The advantages to the mCIM test are that no special reagents or media are required, and it is highly sensitive and specific. Additionally, CLSI now endorses this test for P. aeruginosa.
However, the mCIM requires overnight incubation, increasing time to results, and not all carbapenemase-producing Enterobacteriaceae are mCIM positive. For example, one isolate of OXA-232 producing K. pneumoniae was negative by this assay at some validation sites.

Slide 17:

Molecular testing can be performed on Enterobacteriaceae, P. aeruginosa, and Acinetobacter spp. It determines the presence or type of carbapenemase. The only FDA-cleared test is the Cepheid Xpert Carba-R, which detects KPC, NDM, VIM, IMP-1 and OXA-48. Advantages to molecular testing are that it is rapid and can distinguish different carbapenemase types.
However, false-negatives can occur if the test isolate has a carbapenemase not targeted by the assay, and it is more expensive because special reagents and equipment are required.

Slide 18:

If your lab is using the current carbapenem breakpoints, perform carbapenemase testing if requested by infection control or for epidemiological purposes. If your lab is using the old carbapenem breakpoints, carbapenemase testing is required in isolates that have an ertapenem MIC of 2 µg/ml or imipenem or meropenem MICs of 2-4 µg/ml. Tests endorsed by CLSI for carbapenemase testing are the Carba-NP, mCIM, and molecular testing.

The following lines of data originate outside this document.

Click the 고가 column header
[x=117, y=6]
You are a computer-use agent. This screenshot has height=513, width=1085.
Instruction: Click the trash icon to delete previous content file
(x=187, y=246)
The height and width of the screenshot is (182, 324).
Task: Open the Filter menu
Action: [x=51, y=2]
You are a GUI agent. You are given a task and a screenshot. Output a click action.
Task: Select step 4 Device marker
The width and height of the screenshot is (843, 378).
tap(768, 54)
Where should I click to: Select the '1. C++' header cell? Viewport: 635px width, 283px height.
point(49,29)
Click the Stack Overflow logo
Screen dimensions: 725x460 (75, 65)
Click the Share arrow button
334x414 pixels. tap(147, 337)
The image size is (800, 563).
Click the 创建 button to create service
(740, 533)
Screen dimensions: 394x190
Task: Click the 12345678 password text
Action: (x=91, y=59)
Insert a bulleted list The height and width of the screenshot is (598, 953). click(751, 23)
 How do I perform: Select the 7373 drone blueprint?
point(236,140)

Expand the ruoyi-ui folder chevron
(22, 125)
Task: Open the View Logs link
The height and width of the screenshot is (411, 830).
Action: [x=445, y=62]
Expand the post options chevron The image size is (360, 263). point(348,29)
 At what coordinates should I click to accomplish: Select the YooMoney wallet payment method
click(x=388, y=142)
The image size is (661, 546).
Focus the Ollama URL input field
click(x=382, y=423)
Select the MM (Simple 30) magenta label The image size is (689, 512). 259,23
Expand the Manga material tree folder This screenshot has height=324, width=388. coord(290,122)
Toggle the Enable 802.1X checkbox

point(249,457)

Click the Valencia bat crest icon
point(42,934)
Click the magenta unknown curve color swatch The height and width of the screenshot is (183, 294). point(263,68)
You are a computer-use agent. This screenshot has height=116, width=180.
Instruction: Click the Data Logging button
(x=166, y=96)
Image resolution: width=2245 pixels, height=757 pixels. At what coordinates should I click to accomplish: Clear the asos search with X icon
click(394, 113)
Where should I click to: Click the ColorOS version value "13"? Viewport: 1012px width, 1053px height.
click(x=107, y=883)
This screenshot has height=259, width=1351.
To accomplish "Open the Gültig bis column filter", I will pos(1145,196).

Remember that while the MHT is in current guidelines, it will no longer by recommended by CLSI. Challenges to carbapenemase testing are that ertapenem resistance is often due to AmpC or ESBL; Proteus, Providencia, and Morganella have intrinsically elevated imipenem MICs; and no phenotypic test detects all carbapenemase resistance mechanisms.

Slide 19: References

The references for this talk are listed here.

Slide 20: Disclosures

I have nothing to disclose.

Slide 21: Thank You from www.TraineeCouncil.org

Thank you for joining me on this Pearl of Laboratory Medicine on “Laboratory detection of carbapenem resistance in Gram-negative bacteria.”